Friday, May 8, 2009 at 1:30 pm CDT by David Crotty permalink

More interesting articles from the last week or so……

The Comment Is King

A look at comments left on articles in The Washington Post and Slate, which does not bode well for those of us interested in creating commenting systems for science articles.

Will Wolfram make bioinformatics obsolete?
Interesting piece on the potential for Wolfram Alpha to be used as a much easier interface for bioinformatics questions.

Clay Shirky Debunks the WSJ’s “Bloggers For Hire” Feature
The increasingly ubiquitous Clay Shirky does a detailed analysis of Mark Penn’s Wall Street Journal article claiming that there are hordes of people who make their living blogging. Shirky’s pretty much shreds the poorly researched nonsense to pieces.

Too much free
Seth Godin notes that giving away your book or e-book (or whatever) for free is losing its novelty value as a marketing technique.
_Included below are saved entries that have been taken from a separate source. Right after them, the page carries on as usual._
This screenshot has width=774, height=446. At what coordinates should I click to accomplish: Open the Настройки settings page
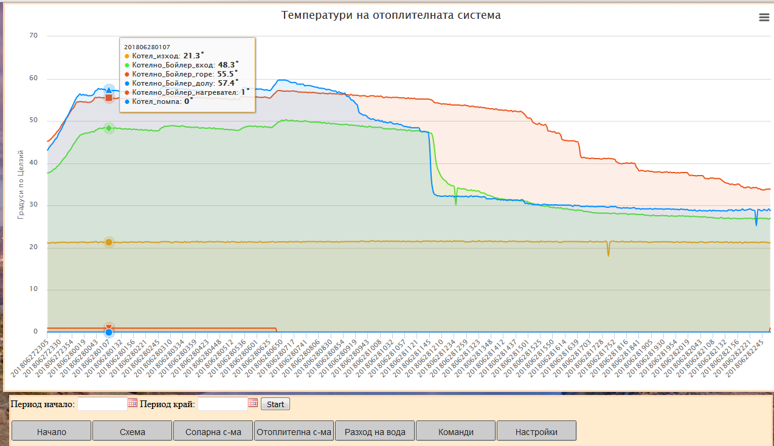(536, 432)
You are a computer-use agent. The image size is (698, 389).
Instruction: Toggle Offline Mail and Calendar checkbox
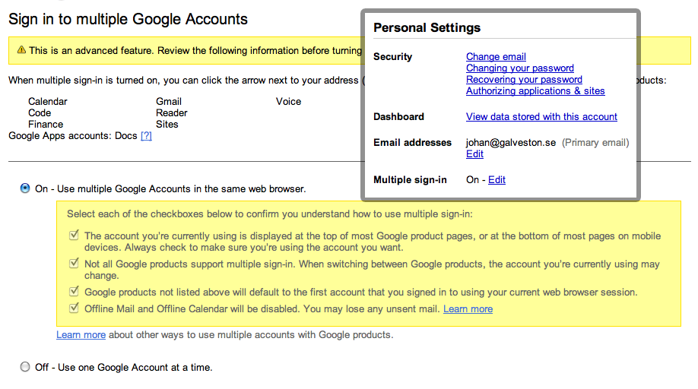[x=75, y=308]
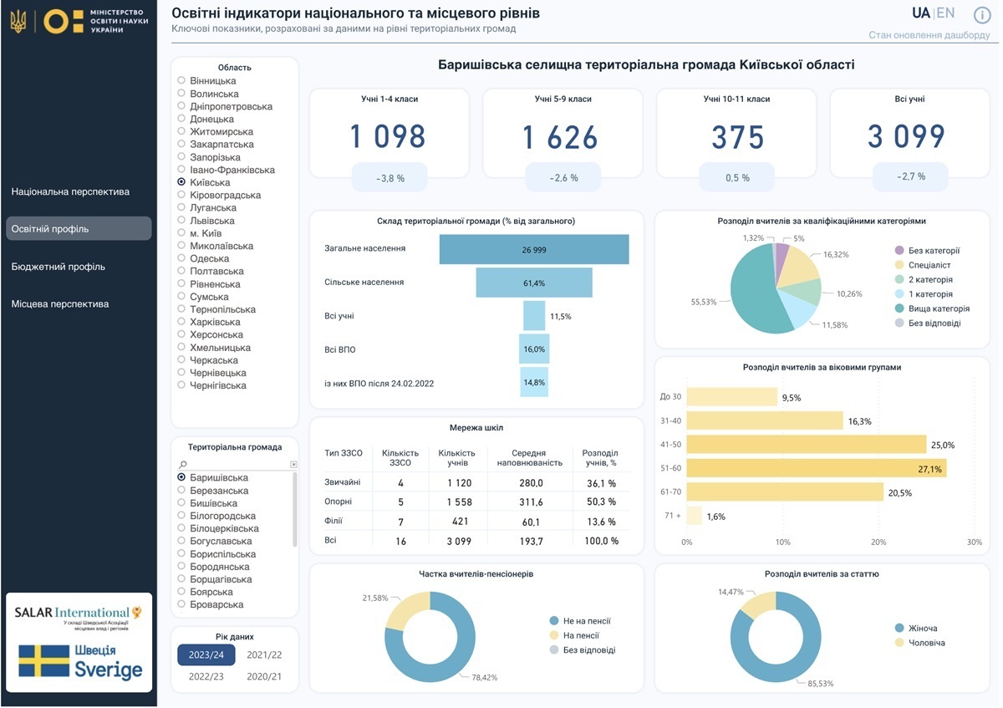
Task: Click the community list scrollbar
Action: coord(294,510)
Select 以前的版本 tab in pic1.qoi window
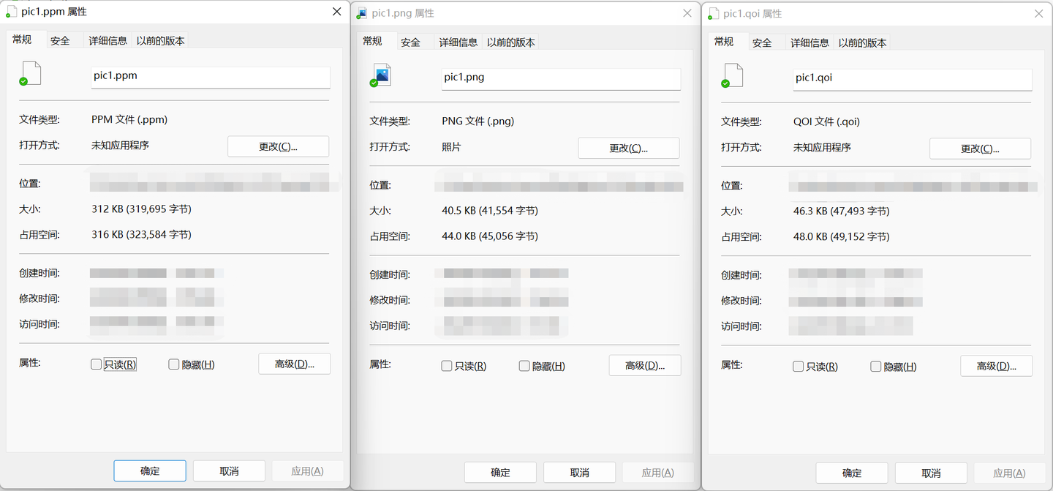The width and height of the screenshot is (1053, 491). click(862, 43)
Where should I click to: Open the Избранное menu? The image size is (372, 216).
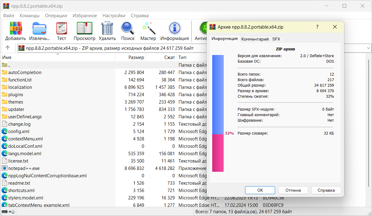point(85,15)
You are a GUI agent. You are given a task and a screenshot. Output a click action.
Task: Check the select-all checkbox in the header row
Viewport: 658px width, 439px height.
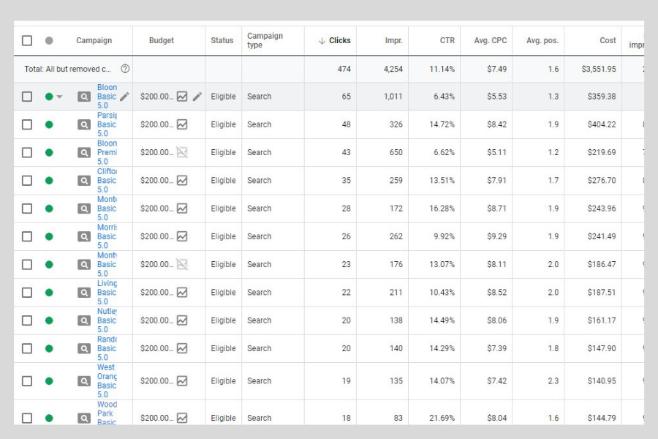[x=26, y=40]
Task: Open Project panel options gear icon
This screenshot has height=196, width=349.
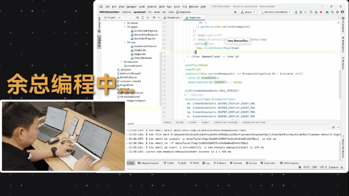Action: (154, 18)
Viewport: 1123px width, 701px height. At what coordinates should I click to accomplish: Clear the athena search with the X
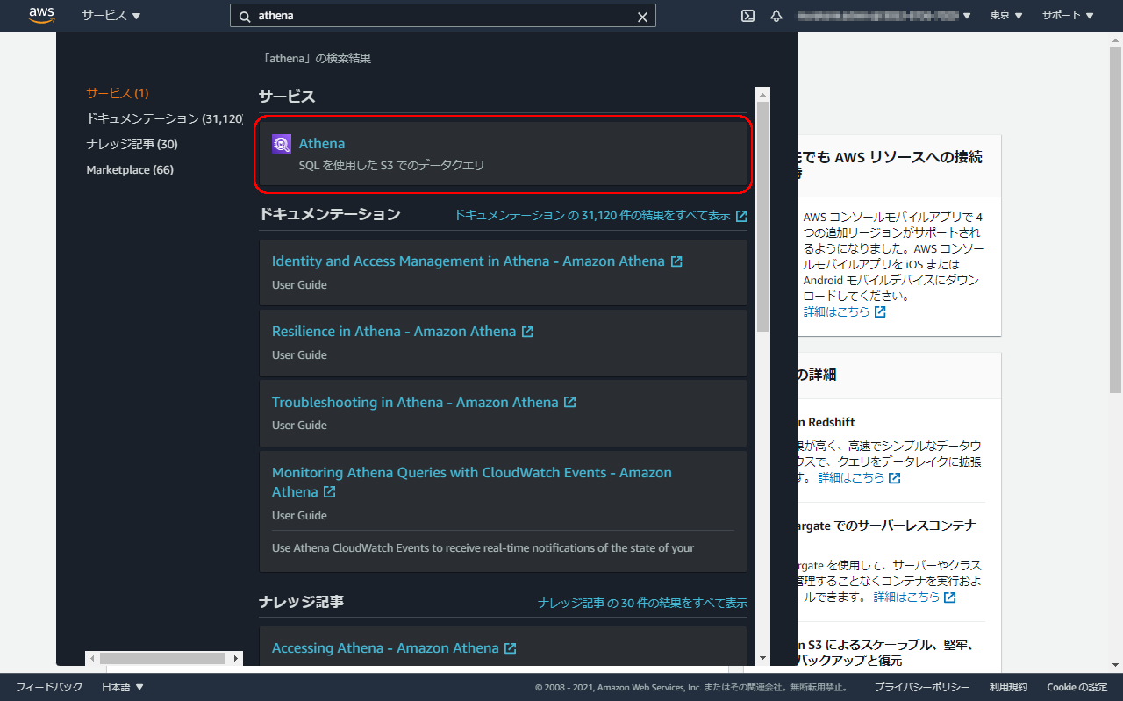pos(642,16)
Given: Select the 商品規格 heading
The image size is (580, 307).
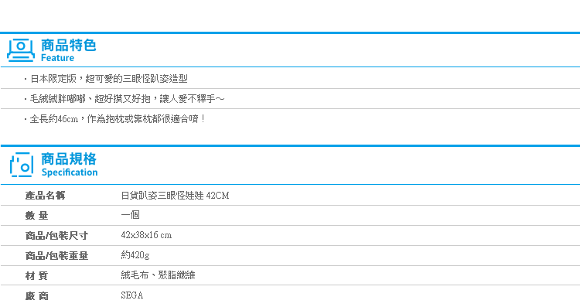Looking at the screenshot, I should pos(69,159).
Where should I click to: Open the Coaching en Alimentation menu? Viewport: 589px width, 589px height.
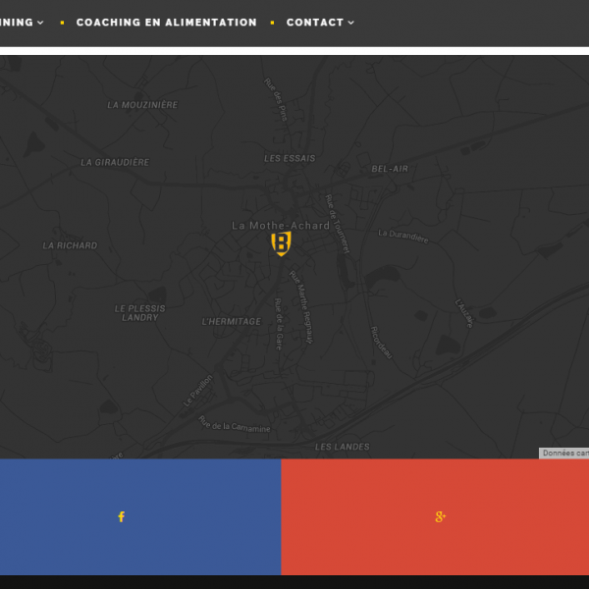tap(166, 22)
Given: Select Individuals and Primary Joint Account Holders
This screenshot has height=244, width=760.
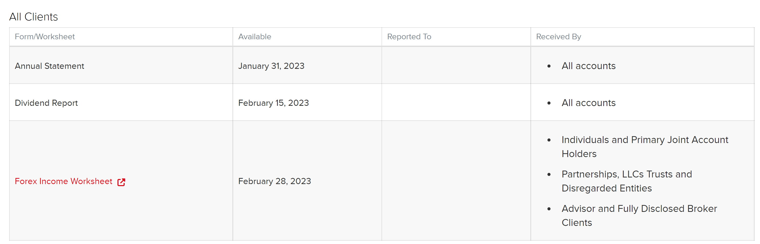Looking at the screenshot, I should [645, 147].
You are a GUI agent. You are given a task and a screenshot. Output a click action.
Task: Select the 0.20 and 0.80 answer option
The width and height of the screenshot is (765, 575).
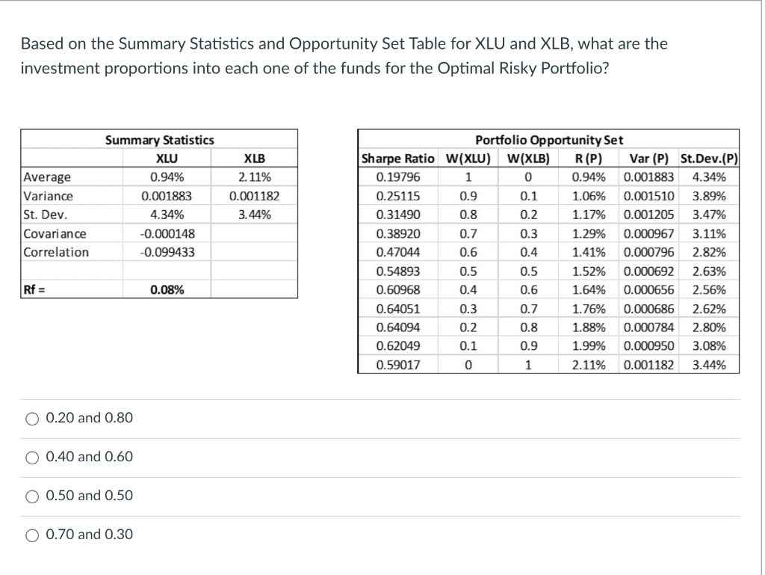[x=32, y=419]
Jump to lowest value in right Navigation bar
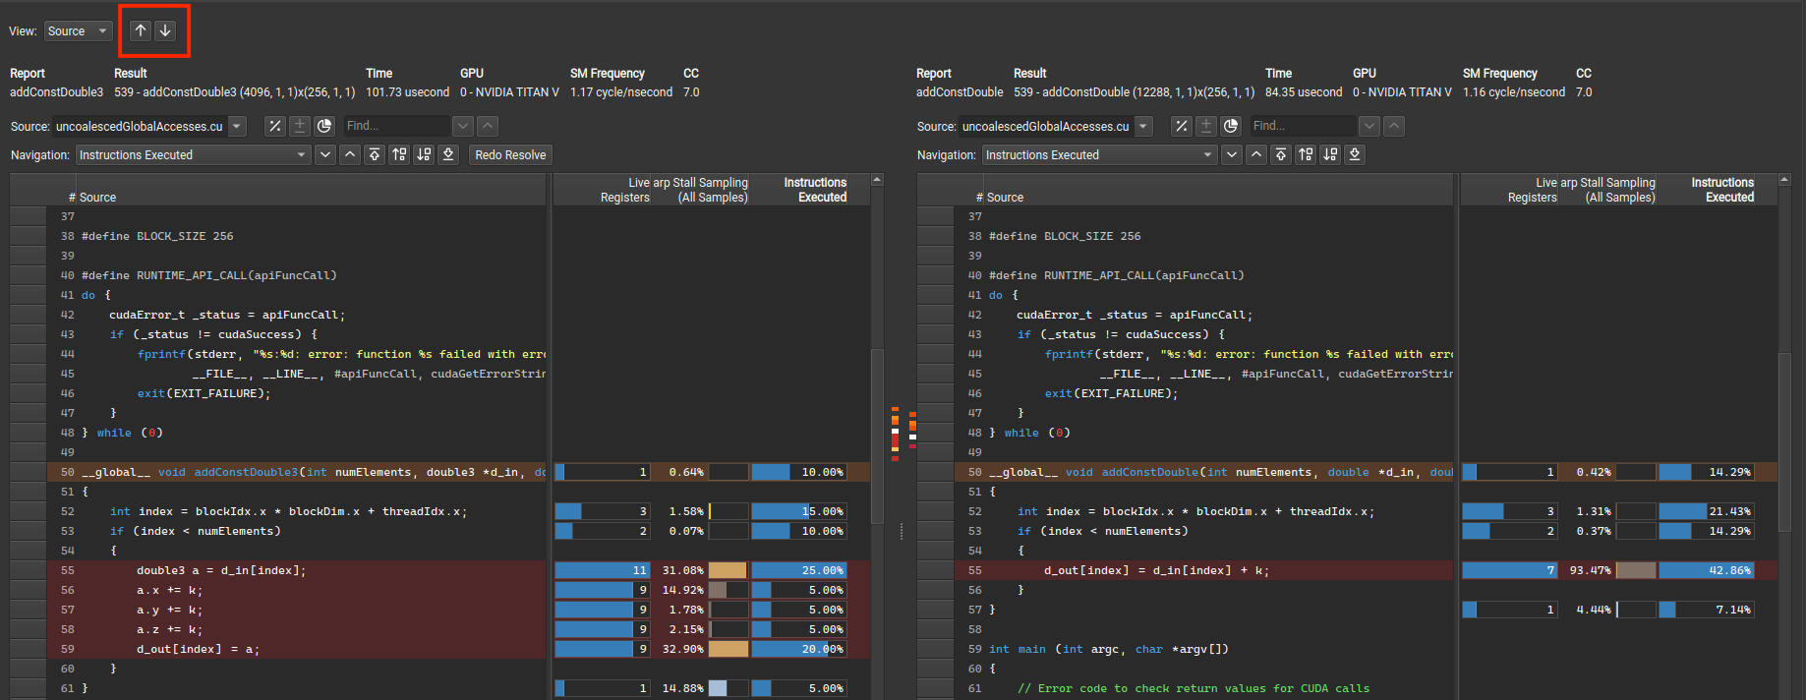This screenshot has width=1806, height=700. point(1355,154)
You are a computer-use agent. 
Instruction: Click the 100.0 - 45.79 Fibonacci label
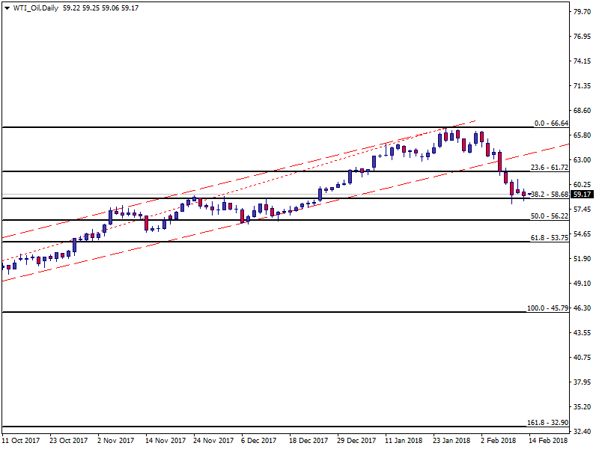548,308
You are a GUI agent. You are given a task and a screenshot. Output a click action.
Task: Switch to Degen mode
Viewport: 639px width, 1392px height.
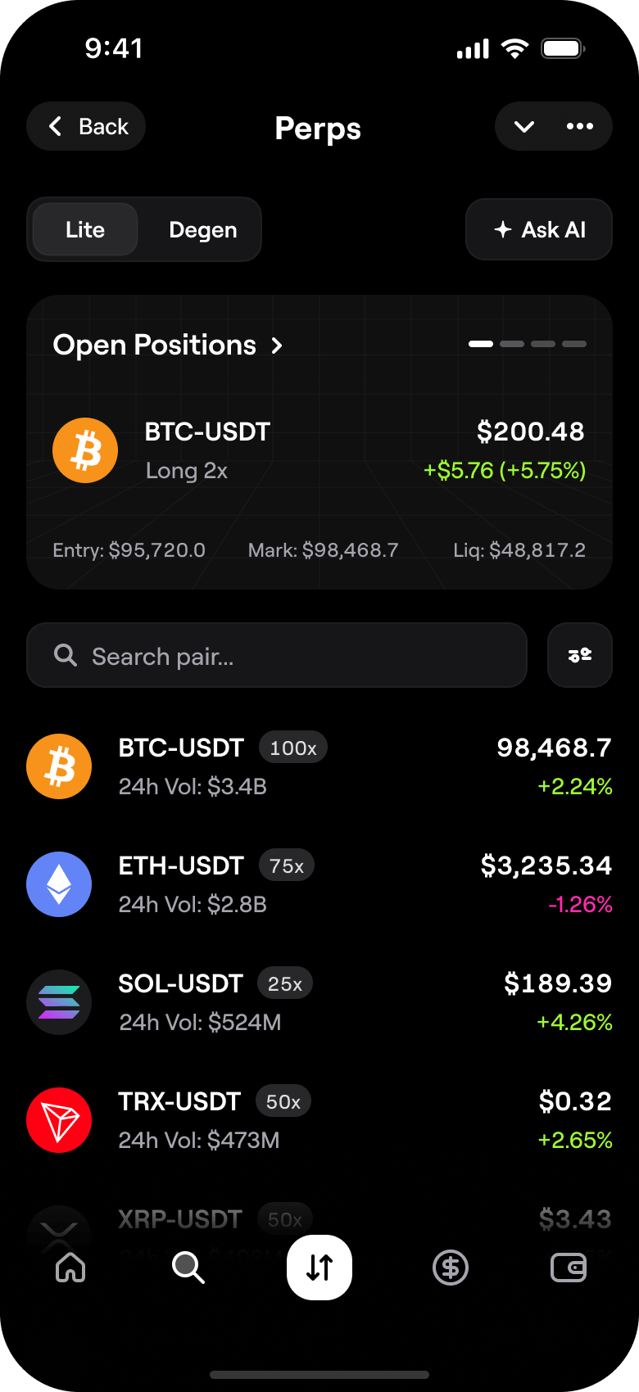point(202,229)
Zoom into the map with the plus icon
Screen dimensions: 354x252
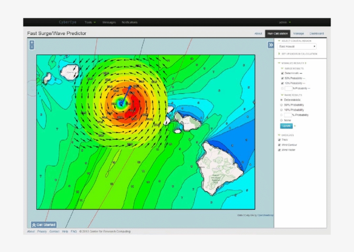click(x=32, y=43)
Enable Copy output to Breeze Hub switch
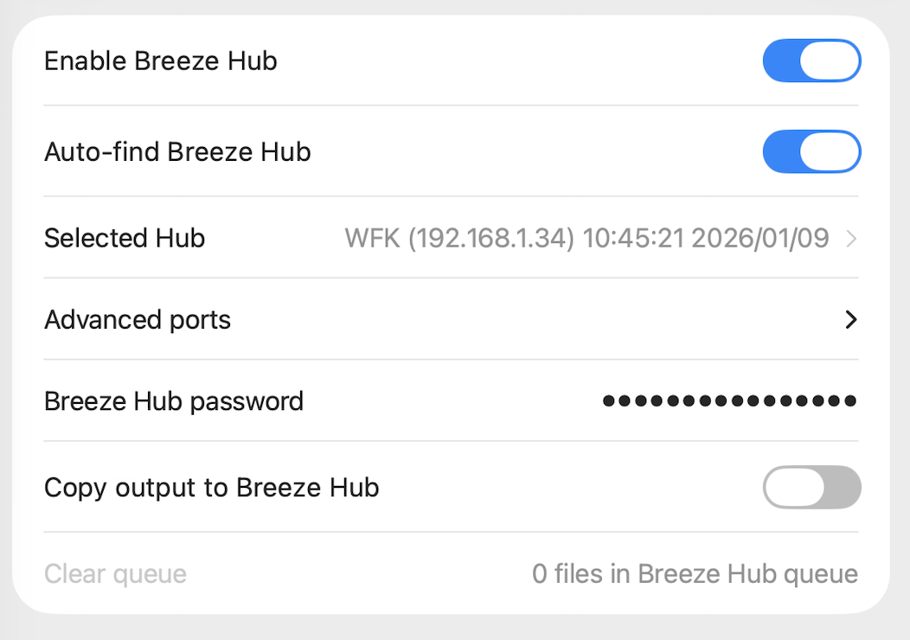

Wikipedia hoax points to limits of journalists’ research

Two good points made here. 1) Wikipedia is completely untrustworthy, and 2) newspapers continue to hasten their own doom by lowering the quality of journalism they perform.

Kindle wrap-up
New Kindle was announced this week, bigger, even more absurdly expensive, still black and white (which makes it a non-starter for textbooks). Hard to understand why students who are pretty much required to have laptops these days would want an extra big bulky device to lug around as well.
The Kindle Lets Amazon Make a Lot From the Few
Speculation on the Kindle’s business model. Steve Jobs was right, not enough people read to make lots of money selling a device, but Amazon thinks that small group of people will buy lots and lots of e-books, which is where the profit lies.
Publishers Nurture Rivals to Kindle
Meanwhile, publishers are unhappy with Amazon, looking to avoid turning control of their industry over to one company and repeating the mistake the music industry made in ceding control to Apple.

Google book settlement has librarians worried
Librarians weigh in on the increasingly problematic Google Book Settlement.

The Extreme Google Brain
Google’s lead designer left the company recently, and caused a stir with his revelations of how anti-design the company seems to be. This analysis looks at the extreme personality types that thrive in places like Google, and I couldn’t resist this vicious and hilarious description:

My impression of “Googlers,” which I concede is based on little direct knowledge and is prejudicial on its face, is one of undersocialized, uncultured, pampered, arrogant faux-savants who have cultivated an arrested adolescence that the Google working environment further nurtures. Their computer-programming skills, the sole skills valued by the company, camouflage the flaws of their neuroanatomy. Their brains are beautifully suited to the genteel eugenics program that is the Google hiring process but are broken for real-world use.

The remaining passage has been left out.